Sospecha uno que hay un momento en la historia personal, en la biografía privada, en el que una bomba te anula un oído y hace que el gesto se te agríe, aunque en el fondo del alma seas un cachondo y la jarana no falte allá donde andes . Todos tenemos nuestra bomba particular. Hay un Keaton en el interior que pugna por expresarse. La cara pétrea con la que saludamos al día (porque hay días que no merecen otra, ustedes entenderán) expresa una batalla enorme por plantar otra. Una alegre, distendida, que en absoluto enseñe la porción de alma atormentada que todos tenemos. Una que no sea en absoluto transparente. La de Keaton es un mapa despejado de nubes. Un libro abierto. Un alfabeto reconocible de penurias y de baches a lo largo del camino. Pero luego está el otro, el Keaton resuelto en gags, la providencia catártica de la risa imponiendo su fuerza sobre los ejércitos de la tristeza, que irrumpen a su antojadizo capricho, con descaro y con naturalidad.
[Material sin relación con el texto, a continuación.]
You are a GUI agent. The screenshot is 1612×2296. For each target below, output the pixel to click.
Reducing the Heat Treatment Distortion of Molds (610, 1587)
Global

Uno es de Borges o del Madrid o de la cofradía de su pueblo por alguna circunstancia imposible de argumentar, que apela al instinto o recurre al azar. Conozco gente de firmes creencias religiosas de las podríamos extraer también momentos sensibles que les hicieron inclinarse por la fe en lugar de ignorarla o darla abiertamente de lado. También a quienes otro de esos momentos trascendentes (inasequibles a la razón) les hizo ajeno a las enseñanzas de la pasión religiosa. El mismo amor también es presa de estos caprichos del azar. No hay quien lo explique. No existen prontuarios que muestren cómo domesticarlo, aprehenderlo, razonarlo al punto de entender las causas que lo mueven y las que lo arruinan. Inevitablemente somos la suma de instantes que no nos pertenecen. A Keaton la mentada bomba le malogró un oído y quién sabe si le hizo perder el dominio de los miles de músculos que gobiernan la cara. Quizá sea ésa la causa por la que anduvo siempre con esa expresión rota, como quebrada por alguna aflicción irreversible, de fondo avinagrado y adusto, como si le debieran la vida y solo fuese un mal zombi que reclama sus derechos. El pobre Keaton, del que ya nadie se acuerda, sin un Alberti que le componga junto a su vaca en un prado de libro de poemas. Keaton, el de piedra, reclamando su vaca surrealista desde el más allá. Sin decir ni mu. Mi vaca. Que me la den. Son ustedes muy desagradecidos. Después de todos los buenos ratos que les di. Pero qué público más incivil tengo.